→ **REQUESTS**
**a)** Write out, word for word, the section of the Top Gear history piece that begins with the words containing "Top Gear in" and ends with "World and Watchdog.".
**b)** Extend the piece on Top Gear's early years, continuing from its final sentence.

→ **SUPPLIED TEXT**
>>>

Top Gear used to be a programme about cars. Really, it did. It began on 22 April 1977 and was presented by Angela Rippon and some bloke called Tom Coyne (nope, means nothing to me either). It was produced at BBC Pebble Mill in Birmingham because: a) Pebble Mill made a lot of programmes for the network then such as Pebble Mill at One, Saturday Night at the Mill, Milling from the Mill (ok I made that last one up; but they did like to use the word “mill” a lot) and; b) The Midlands was the centre of the UK car industry. It may come as a shock to people under the age of 30 to realise that the UK did have a car industry, but back in the day, Britain did make cars. OK, British Leyland (BL) was the butt of a lot of jokes mainly about the quality of their cars; How do you double the value of a BL car? Fill it up with petrol. So what if the Austin Allegro was more aerodynamic in reverse than it was going forwards, at least we produced something.
Top Gear in the 70’s and 80’s developed into a motoring consumer/review show. Sensible William Wollard would test drive the new Mini Metro while Noel Edmonds would test the Ford GT40 (well he did own one). It motored on (no pun intended…oh go on, yes that pun was completely intended) for years as a safe little magazine programme in the style of Tomorrow’s World and Watchdog.

<<<

→ **DATASET CONTENT**
>>>

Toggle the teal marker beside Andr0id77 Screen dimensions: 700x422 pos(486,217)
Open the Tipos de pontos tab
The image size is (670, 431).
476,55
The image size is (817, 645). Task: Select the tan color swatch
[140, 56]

<<<
>>>

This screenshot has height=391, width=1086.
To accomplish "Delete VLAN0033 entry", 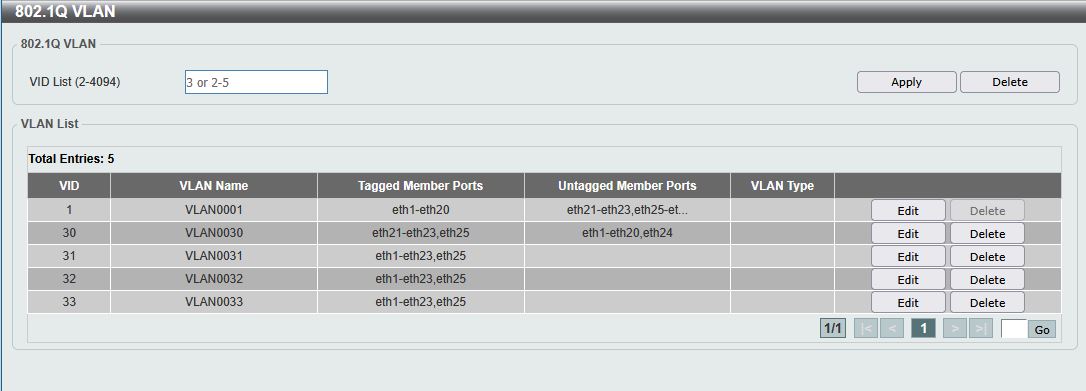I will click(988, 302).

<<<

→ **EXERCISE ANSWERS**
**a)**
Top Gear in the 70’s and 80’s developed into a motoring consumer/review show. Sensible William Wollard would test drive the new Mini Metro while Noel Edmonds would test the Ford GT40 (well he did own one). It motored on (no pun intended…oh go on, yes that pun was completely intended) for years as a safe little magazine programme in the style of Tomorrow’s World and Watchdog.

**b)**
Then in 1988, a young Performance Car Magazine journalist called Jeremy Clarkson appeared on the scene and it suddenly got interesting. During the 90’s the show transitioned with new younger presenters (well they were young then). Motoring journalist Quentin Wilson turned up (looking less like a used car salesman in those days); Professional northerner and motorbike enthusiast Steve Berry popped up on our screens and would constantly be confused for Andy Kershaw by southerners (“notherners all sound the same to us”); Formula 1 driver Tiff Needell joined the gang as did Vicki Butler Henderson. This was the winning formula, which took the ratings from 6 million to 3 million, and so in 2001 the show was cancelled. (To be fair this slump happened after a few of the big name stars such as Clarkson left towards the end of the 90’s.)
It didn’t take long for many of the old presenters and production team to drive down the M1 to London and over to the newly launched Channel 5 to present Fifth Gear which was basically Top Gear with adverts. Realising their mistake the BBC decided to re-launch the programme with a new format (devised by Clarkson and his old Repton school friend and Exec Producer Andy Wilman) and they moved the production to London to be produced by BBC Entertainment. They kept James May, who had joined the gear gang in 1999 and recruited ex Men and Motors presenter Richard Hammond and turned it into a studio-based show. The emphasis of the show changed and it was less about sensible reviews of the latest Ford Fiesta and more about driving fast cars, blowing up caravans and generally dicking about. This was a motoring show for the LOADED generation and it worked well. Really, really well.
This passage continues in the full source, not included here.